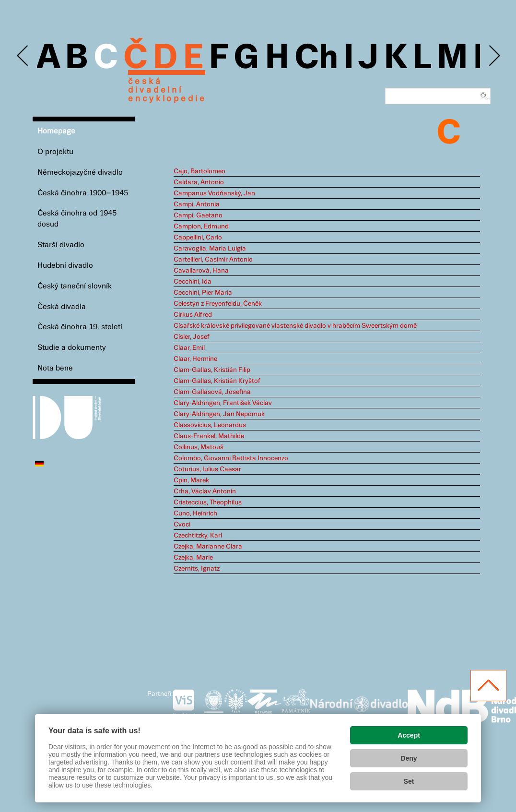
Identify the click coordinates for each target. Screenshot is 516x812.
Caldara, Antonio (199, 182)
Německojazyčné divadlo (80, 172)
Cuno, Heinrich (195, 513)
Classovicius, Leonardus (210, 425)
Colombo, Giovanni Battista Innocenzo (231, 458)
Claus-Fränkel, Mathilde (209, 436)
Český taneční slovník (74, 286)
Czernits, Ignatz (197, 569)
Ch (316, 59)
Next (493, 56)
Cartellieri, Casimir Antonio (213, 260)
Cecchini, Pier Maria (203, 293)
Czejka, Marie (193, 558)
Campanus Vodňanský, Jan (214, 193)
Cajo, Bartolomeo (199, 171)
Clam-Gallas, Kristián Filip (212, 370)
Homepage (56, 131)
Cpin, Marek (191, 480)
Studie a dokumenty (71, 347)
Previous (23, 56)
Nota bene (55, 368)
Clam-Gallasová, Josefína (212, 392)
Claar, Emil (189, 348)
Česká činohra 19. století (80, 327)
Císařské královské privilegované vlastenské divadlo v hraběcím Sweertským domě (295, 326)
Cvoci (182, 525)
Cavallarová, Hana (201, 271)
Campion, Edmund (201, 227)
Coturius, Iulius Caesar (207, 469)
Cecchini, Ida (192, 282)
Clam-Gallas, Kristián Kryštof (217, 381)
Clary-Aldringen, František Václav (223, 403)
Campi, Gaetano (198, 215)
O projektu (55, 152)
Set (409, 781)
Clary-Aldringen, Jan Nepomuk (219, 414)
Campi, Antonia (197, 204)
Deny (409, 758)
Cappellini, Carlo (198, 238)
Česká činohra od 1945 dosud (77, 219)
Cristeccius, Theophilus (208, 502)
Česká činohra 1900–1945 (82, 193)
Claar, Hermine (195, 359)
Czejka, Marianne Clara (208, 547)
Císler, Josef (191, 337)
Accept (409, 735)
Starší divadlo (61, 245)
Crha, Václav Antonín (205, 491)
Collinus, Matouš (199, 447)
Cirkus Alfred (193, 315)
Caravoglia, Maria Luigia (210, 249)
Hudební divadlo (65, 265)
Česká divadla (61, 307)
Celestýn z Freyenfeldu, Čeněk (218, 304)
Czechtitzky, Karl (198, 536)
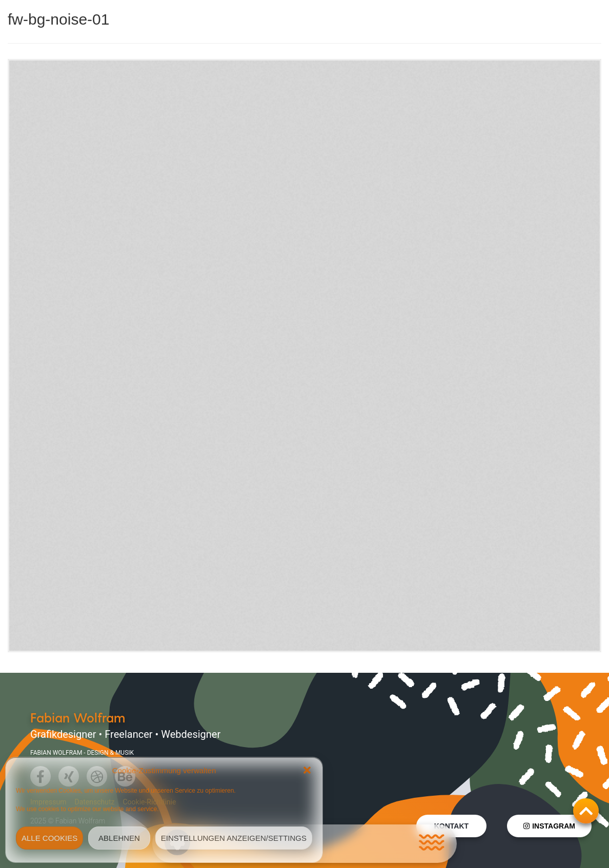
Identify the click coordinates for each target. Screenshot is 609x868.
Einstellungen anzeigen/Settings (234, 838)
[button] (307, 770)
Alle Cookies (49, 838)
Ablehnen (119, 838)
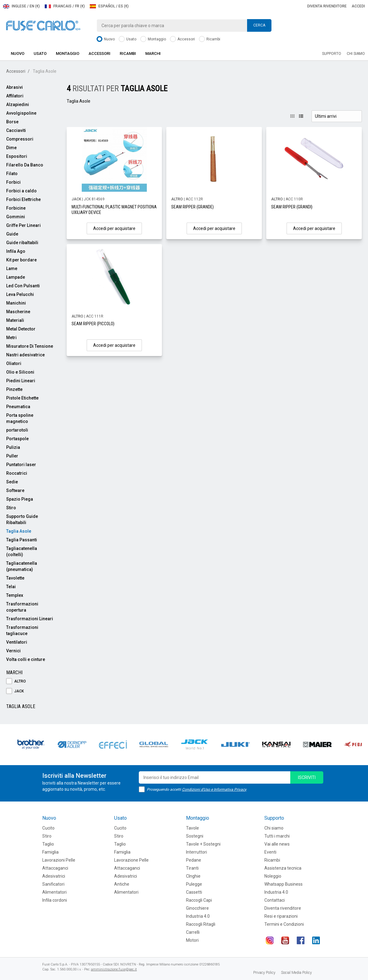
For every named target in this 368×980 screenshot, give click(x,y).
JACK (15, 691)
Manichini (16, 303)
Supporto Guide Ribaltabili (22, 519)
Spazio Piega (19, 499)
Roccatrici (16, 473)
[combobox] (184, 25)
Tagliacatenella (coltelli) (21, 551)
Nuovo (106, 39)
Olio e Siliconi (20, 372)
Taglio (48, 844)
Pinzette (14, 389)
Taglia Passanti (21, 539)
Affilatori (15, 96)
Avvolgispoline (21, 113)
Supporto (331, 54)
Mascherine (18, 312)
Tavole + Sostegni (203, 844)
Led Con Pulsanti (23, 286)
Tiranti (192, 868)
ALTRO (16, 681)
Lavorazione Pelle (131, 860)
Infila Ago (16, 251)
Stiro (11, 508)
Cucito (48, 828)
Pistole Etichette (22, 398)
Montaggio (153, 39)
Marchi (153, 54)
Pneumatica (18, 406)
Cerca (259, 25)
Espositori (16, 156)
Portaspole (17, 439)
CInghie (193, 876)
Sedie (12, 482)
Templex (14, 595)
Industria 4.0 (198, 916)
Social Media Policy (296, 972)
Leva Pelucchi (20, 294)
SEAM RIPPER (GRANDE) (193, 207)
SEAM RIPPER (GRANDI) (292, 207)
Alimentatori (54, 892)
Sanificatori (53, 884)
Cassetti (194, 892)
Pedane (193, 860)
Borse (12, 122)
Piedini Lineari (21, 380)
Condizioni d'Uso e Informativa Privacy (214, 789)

· · ·

* _Given instruction_
Recast the rows above as a Markdown table with the columns No. and Line Text, giving each nonblank line its own numbered entry. Leave the pictures out.

* _Answer to the exercise_
| No. | Line Text |
|---|---|
| 1 | Identify the click coordinates for each target. Screenshot is 516x812. |
| 2 | Caldara, Antonio (199, 182) |
| 3 | Německojazyčné divadlo (80, 172) |
| 4 | Cuno, Heinrich (195, 513) |
| 5 | Classovicius, Leonardus (210, 425) |
| 6 | Colombo, Giovanni Battista Innocenzo (231, 458) |
| 7 | Claus-Fränkel, Mathilde (209, 436) |
| 8 | Český taneční slovník (74, 286) |
| 9 | Czernits, Ignatz (197, 569) |
| 10 | Ch (316, 59) |
| 11 | Next (493, 56) |
| 12 | Cartellieri, Casimir Antonio (213, 260) |
| 13 | Cecchini, Pier Maria (203, 293) |
| 14 | Czejka, Marie (193, 558) |
| 15 | Campanus Vodňanský, Jan (214, 193) |
| 16 | Cajo, Bartolomeo (199, 171) |
| 17 | Clam-Gallas, Kristián Filip (212, 370) |
| 18 | Homepage (56, 131) |
| 19 | Cpin, Marek (191, 480) |
| 20 | Studie a dokumenty (71, 347) |
| 21 | Previous (23, 56) |
| 22 | Nota bene (55, 368) |
| 23 | Clam-Gallasová, Josefína (212, 392) |
| 24 | Claar, Emil (189, 348) |
| 25 | Česká činohra 19. století (80, 327) |
| 26 | Císařské královské privilegované vlastenské divadlo v hraběcím Sweertským domě (295, 326) |
| 27 | Cvoci (182, 525) |
| 28 | Cavallarová, Hana (201, 271) |
| 29 | Campion, Edmund (201, 227) |
| 30 | Coturius, Iulius Caesar (207, 469) |
| 31 | Cecchini, Ida (192, 282) |
| 32 | Clam-Gallas, Kristián Kryštof (217, 381) |
| 33 | Clary-Aldringen, František Václav (223, 403) |
| 34 | Campi, Gaetano (198, 215) |
| 35 | O projektu (55, 152) |
| 36 | Set (409, 781) |
| 37 | Clary-Aldringen, Jan Nepomuk (219, 414) |
| 38 | Campi, Antonia (197, 204) |
| 39 | Deny (409, 758) |
| 40 | Cappellini, Carlo (198, 238) |
| 41 | Česká činohra od 1945 dosud (77, 219) |
| 42 | Cristeccius, Theophilus (208, 502) |
| 43 | Česká činohra 1900–1945 (82, 193) |
| 44 | Claar, Hermine (195, 359) |
| 45 | Czejka, Marianne Clara (208, 547) |
| 46 | Císler, Josef (191, 337) |
| 47 | Accept (409, 735) |
| 48 | Starší divadlo (61, 245) |
| 49 | Crha, Václav Antonín (205, 491) |
| 50 | Collinus, Matouš (199, 447) |
| 51 | Cirkus Alfred (193, 315) |
| 52 | Caravoglia, Maria Luigia (210, 249) |
| 53 | Hudební divadlo (65, 265) |
| 54 | Česká divadla (61, 307) |
| 55 | Celestýn z Freyenfeldu, Čeněk (218, 304) |
| 56 | Czechtitzky, Karl (198, 536) |
| 57 | Identify the click coordinates for each target. Screenshot is 609x868. |
| 58 | Einstellungen anzeigen/Settings (234, 838) |
| 59 | [button] (307, 770) |
| 60 | Alle Cookies (49, 838) |
| 61 | Ablehnen (119, 838) |
| 62 | For every named target in this 368×980 screenshot, give click(x,y). |
| 63 | JACK (15, 691) |
| 64 | Manichini (16, 303) |
| 65 | Supporto Guide Ribaltabili (22, 519) |
| 66 | Spazio Piega (19, 499) |
| 67 | Roccatrici (16, 473) |
| 68 | [combobox] (184, 25) |
| 69 | Tagliacatenella (coltelli) (21, 551) |
| 70 | Nuovo (106, 39) |
| 71 | Olio e Siliconi (20, 372) |
| 72 | Taglio (48, 844) |
| 73 | Pinzette (14, 389) |
| 74 | Taglia Passanti (21, 539) |
| 75 | Affilatori (15, 96) |
| 76 | Avvolgispoline (21, 113) |
| 77 | Supporto (331, 54) |
| 78 | Mascherine (18, 312) |
| 79 | Tavole + Sostegni (203, 844) |
| 80 | Led Con Pulsanti (23, 286) |
| 81 | Tiranti (192, 868) |
| 82 | ALTRO (16, 681) |
| 83 | Lavorazione Pelle (131, 860) |
| 84 | Infila Ago (16, 251) |
| 85 | Stiro (11, 508) |
| 86 | Cucito (48, 828) |
| 87 | Pistole Etichette (22, 398) |
| 88 | Montaggio (153, 39) |
| 89 | Marchi (153, 54) |
| 90 | Pneumatica (18, 406) |
| 91 | Cerca (259, 25) |
| 92 | Espositori (16, 156) |
| 93 | Portaspole (17, 439) |
| 94 | CInghie (193, 876) |
| 95 | Sedie (12, 482) |
| 96 | Templex (14, 595) |
| 97 | Industria 4.0 (198, 916) |
| 98 | Social Media Policy (296, 972) |
| 99 | Leva Pelucchi (20, 294) |
| 100 | SEAM RIPPER (GRANDE) (193, 207) |
| 101 | SEAM RIPPER (GRANDI) (292, 207) |
| 102 | Alimentatori (54, 892) |
| 103 | Sanificatori (53, 884) |
| 104 | Cassetti (194, 892) |
| 105 | Pedane (193, 860) |
| 106 | Borse (12, 122) |
| 107 | Piedini Lineari (21, 380) |
| 108 | Condizioni d'Uso e Informativa Privacy (214, 789) |